### ASSIGNED TASK
Set down, word for word, the stretch of the essay on Every Ocean Hughes' One Big Bag below from "In place of" through "around end-of-life practices.".

### SELECTED PASSAGE
****************************************

Hold them in love: notes on Every Ocean Hughes’ One Big Bag, end-of-life care & resisting a ‘slow death’ under neoliberal capitalism

, 14 June 2022
Every Ocean Hughes, One Big Bag (2022). Exhibition View. Photo by Francis Ware. Image courtesy the artist + Studio Voltaire, London.

In rethinking life and death ecologies, the role of the ‘death doula’—a companion to support people through this difficult transition and their grieving loved ones—provides an alternative vocabulary with which to reorient our approach to late stage aid. It is a practice that encourages us to turn towards what we try so hard to avoid and hide, in a culture in which the sick and those in need of care are incongruous with a capitalist focus on productivity and individualism. Doula-client relationships engage with the difficult and complex emotions of loss and bereavement while navigating the signs and symptoms of mortality. Burial, ceremony, rites and memorials play vital roles here, “creating a ritual where there hasn’t been one,” in the words of artist Every Ocean Hughes. This field critically investigates and challenges the conventions, assumptions, expectations, and supposed truths installed by our current political economy’s framings of passing away and mourning those lost.

In place of the simple dichotomies of a “good death” versus a “bad death,” Hughes’ recent exhibition, One Big Bag at Studio Voltaire complicates dominant understandings of palliative care by interrogating the ways in which normative thinking around maturation often shape contemporary discourses on death, dying, and mourning. One Big Bag focuses on a millennial death doula (performed by Lindsay Rico) and the items in her ‘mobile corpse kit.’ As a non-medical professional, a doula provides physical, emotional and informational support before, during and after birth or at life’s cessation. Hughes’ immersive film installation asks practical, political and poetic questions contributing to a necessary and growing debate around end-of-life practices.

****************************************

### EXTRACTED MATERIAL
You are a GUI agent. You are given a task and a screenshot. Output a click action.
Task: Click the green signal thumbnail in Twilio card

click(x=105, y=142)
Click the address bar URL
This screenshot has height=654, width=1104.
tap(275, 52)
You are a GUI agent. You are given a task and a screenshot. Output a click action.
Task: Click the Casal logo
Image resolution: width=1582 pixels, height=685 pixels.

****************************************

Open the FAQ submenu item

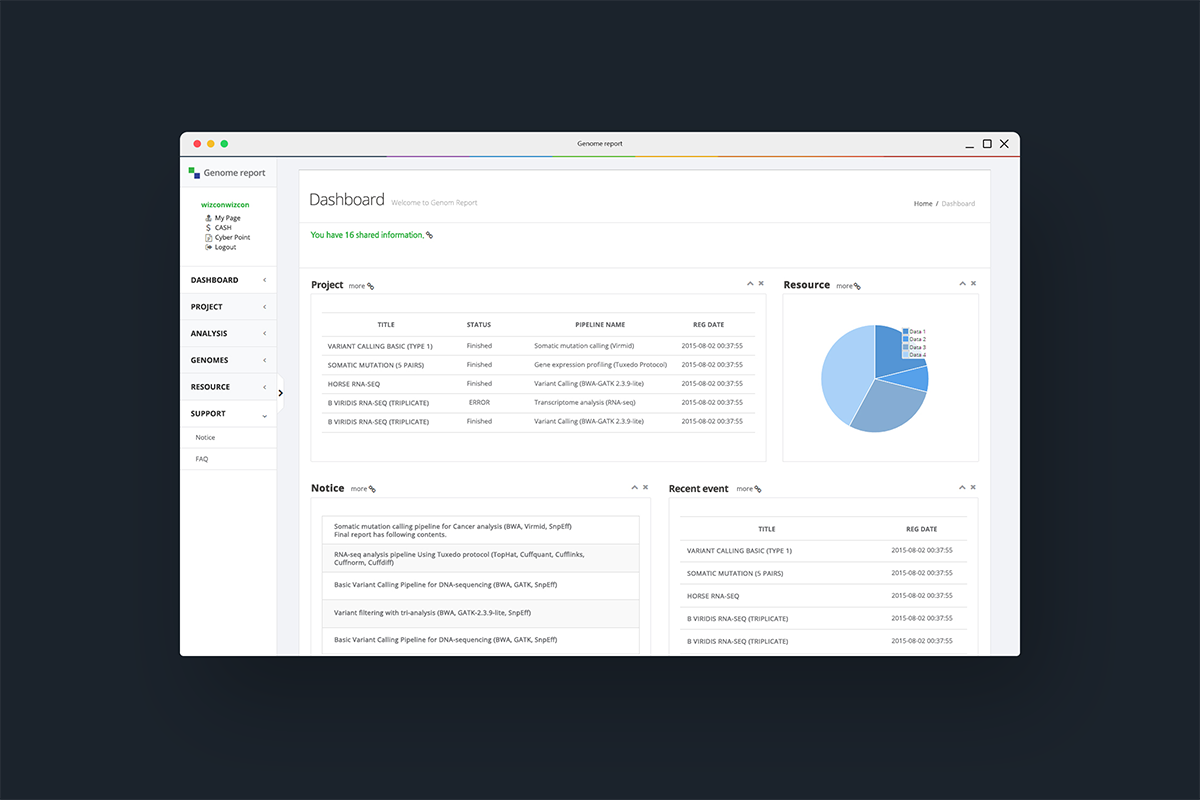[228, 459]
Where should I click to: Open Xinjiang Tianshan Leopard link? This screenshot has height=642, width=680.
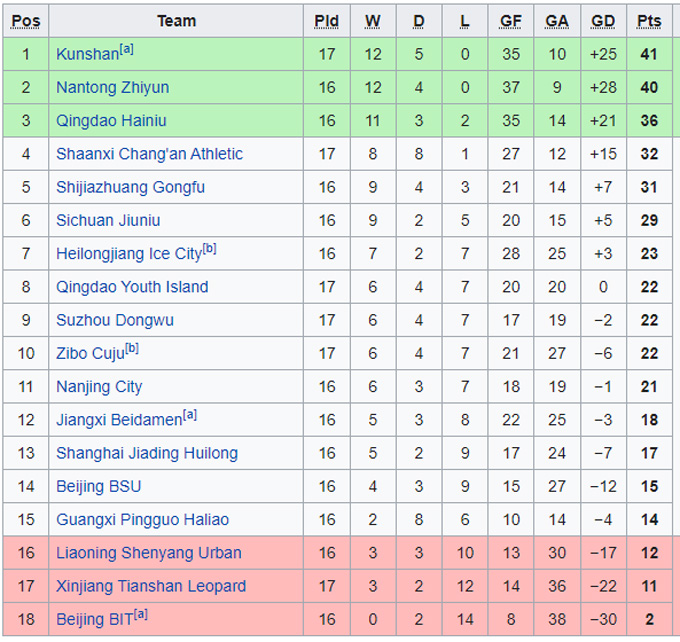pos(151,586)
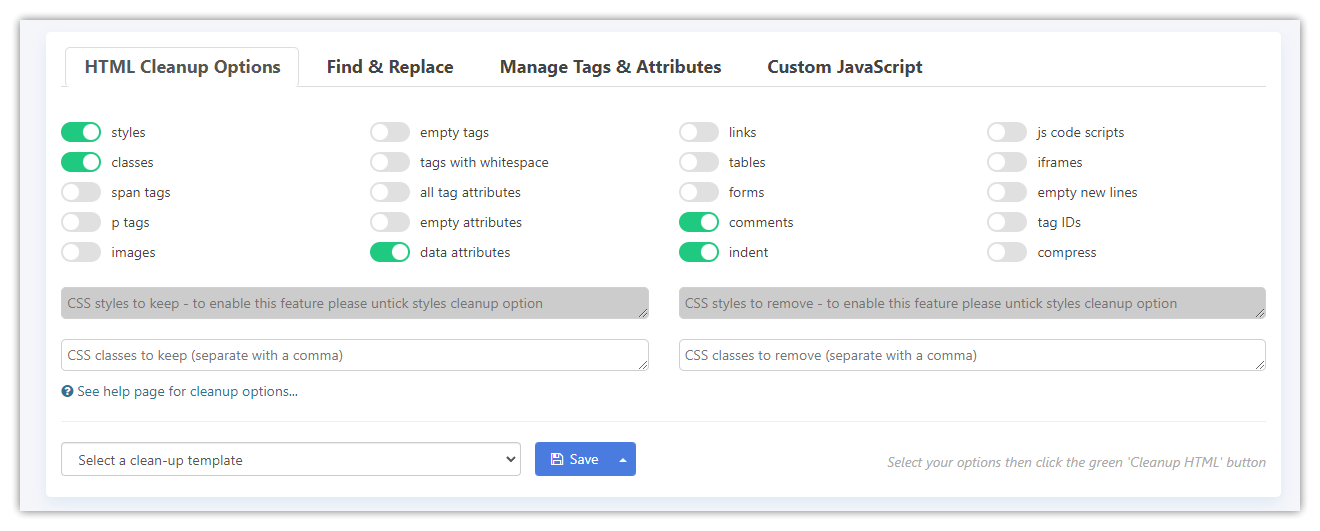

****************************************

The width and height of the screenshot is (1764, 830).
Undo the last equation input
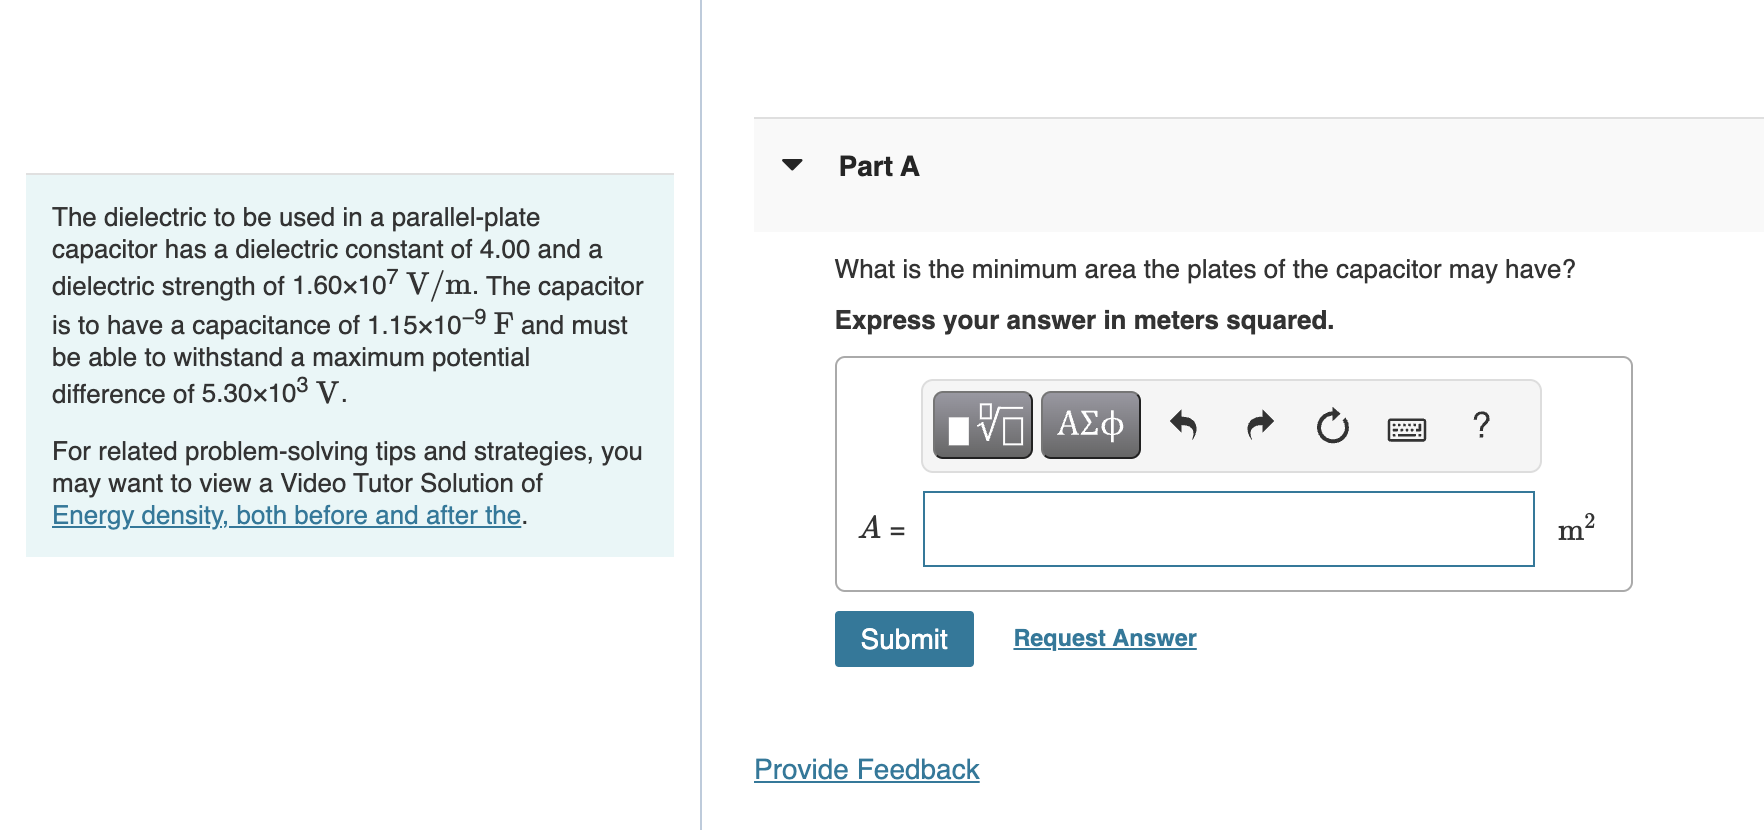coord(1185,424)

****************************************

### RESPONSE TO THE TASK
In place of the simple dichotomies of a “good death” versus a “bad death,” Hughes’ recent exhibition, One Big Bag at Studio Voltaire complicates dominant understandings of palliative care by interrogating the ways in which normative thinking around maturation often shape contemporary discourses on death, dying, and mourning. One Big Bag focuses on a millennial death doula (performed by Lindsay Rico) and the items in her ‘mobile corpse kit.’ As a non-medical professional, a doula provides physical, emotional and informational support before, during and after birth or at life’s cessation. Hughes’ immersive film installation asks practical, political and poetic questions contributing to a necessary and growing debate around end-of-life practices.